Tuesday, September 23, 2014

Window on Eurasia: ‘Putin Doesn’t Know Kazakh History,’ Olzhas Suleymenov Says


Paul Goble

 

            Staunton, September 23 – Olzhas Suleymenov, Kazakhstan’s most internationally prominent intellectual and author of the controversial Soviet-era study “Az i Ya” about the Mongol conquest, says that unfortunately, Russian President Vladimir Putin “still doesn’t know our [Kazakh] history.”

 

            Suleymenov’s comments, made last week in response to questions from CAMonitor and repeated today by Centrasia.ru, are his reaction to Putin’s suggestion at Seliger that Kazakhstan acquired statehood only at the beginning of the 1990s thanks to the efforts of Nursultan Nazarbayev (camonitor.com/13468-esche-raz-k-voprosu-o-gosudarstvennosti.html and centrasia.ru/news.php?st=1411462320).

 

            Putin’s statement and Nazarbayev’s reaction, Suleymenov says, shouldn’t become the occasion for drama or mutual demonization. Instead, all those focusing on it need to recognize that such arguments reflect the fact that people do not carefully define their terms and thus do not really understand what they are fighting about.

 

            Sedentary peoples associate the state in the first instance with its borders, but “historically nomadic peoples have a somewhat different understanding” of what it is, the Kazakh writer says. “Who of today’s historians could precisely define the borders of the empire of Chingiz-Khan or the Golden Horde?”

 

            These borders “changed almost every year from the 13th to the 16th centuries.  The Union of Kazakh tribes was one of the main components of these steppe powers [and] after the disintegration of the Golden Horde were formed numerous small nomadic states – the Nogay, the Uzbek, the Kazakh and other khanates.” Only two of them, the Kazan and the Crimean had more or less precise borders.

 

            With the coming of Russian power to Central Asia in the 19th century, St.
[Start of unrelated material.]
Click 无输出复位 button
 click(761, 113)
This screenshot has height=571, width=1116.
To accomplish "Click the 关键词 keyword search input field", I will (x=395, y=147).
Petersburg formed the Steppe kray, including within it the lands of Omsk and Orenburg guberniyas.  Then in 1924, the Soviet government built on these “imperial administrative borders” and formed a “soviet autonomous republic” for the Kazakhs.

 

            The Kazakh national movement, the Alash Orda played a major role in this, Suleymenov says, and “the first capital of the republic became Orenburg,” from the German, “Orient-burg” or “eastern fortress.”  In 1936, the Stalin constitution elevated Kazakhstan from the status of an autonomous republic to that of a union republic.

 

            Then, in Khrushchev’s time, these borders were changed again. Crimea was given to Ukraine, and several districts of Southern Kazakhstan were given to Uzbekistan.  The Soviet leader planned to hand over Tselinograd kray of Kazakhstan to the RSFSR, but he was removed from office in 1964 before he could do so.

 

            After 1991, Kazakhstan reached formal agreements with all its neighbors about its borders and thereby acquired the features of an independent state as many sedentary peoples conceive it. By these accords, Suleymenov says, Kazakhstan completed is “millennium-long era of nomadism.”

 

            It thus became “a contemporary state of the ‘customary’ type,” and that is what Putin was referring to at Seliger, Suleymenov says, just as it was what Nazarbayev was referring to when he said in 2005, “We now have borders!” Not all countries are that fortunate, and they find themselves in disputes with their neighbors as Ukraine is now with Russia.